Chou Collection, Upper Volume
Radical: Mouth (kǒu)
呪
Kangxi strokes: 8
Page 182, Entry 02
According to Expanded Dictionary of Sounds and Meanings (Guangyun), Collected Rhymes (Jiyun), Rhyme Meetings (Yunhui), and Corrected Rhymes (Zhengyun), the pronunciation is jiu (falling tone).
According to Expanded Dictionary of Sounds and Meanings (Guangyun), it means to curse or cast an incantation.
In Strategies of the Warring States (Zhanguoce), it is written: Xu Wan cast a curse for me.
In the Biography of Wang Tun from the History of the Later Han (Houhan shu), it is written: Tun cast a curse, saying: What is the unjust situation?
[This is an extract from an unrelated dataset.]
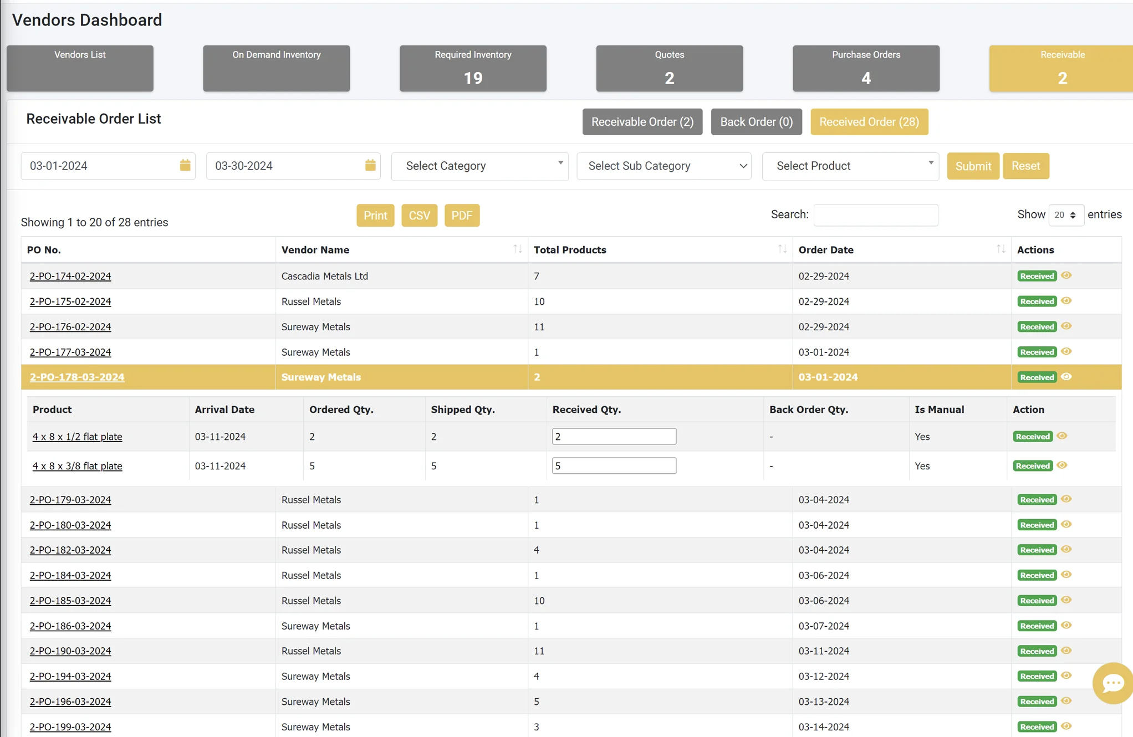
Task: Open the Select Sub Category dropdown
Action: (x=664, y=166)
In the Seven Cauldrons Chapter of Master Guan Yin (Guanyinzi), it is written: There is one who recites an incantation.
Furthermore, according to Collected Rhymes (Jiyun), it is also written in the form of zhu.
In the Book of Documents (Shangshu), chapter titled No Ease (Wuyi), it is written: When the people do not conform, their hearts are rebellious and resentful; when they do not conform, their mouths cast curses and incantations.
In the Book of Odes (Shijing), Great Odes (Daya), it is written: They act as sovereigns and cast incantations.
In the Rites of Zhou (Zhouli), Office of Spring, it is written: There are those who cast curses and incantations.
According to Collected Rhymes (Jiyun), it is sometimes written as chou, and also as jue.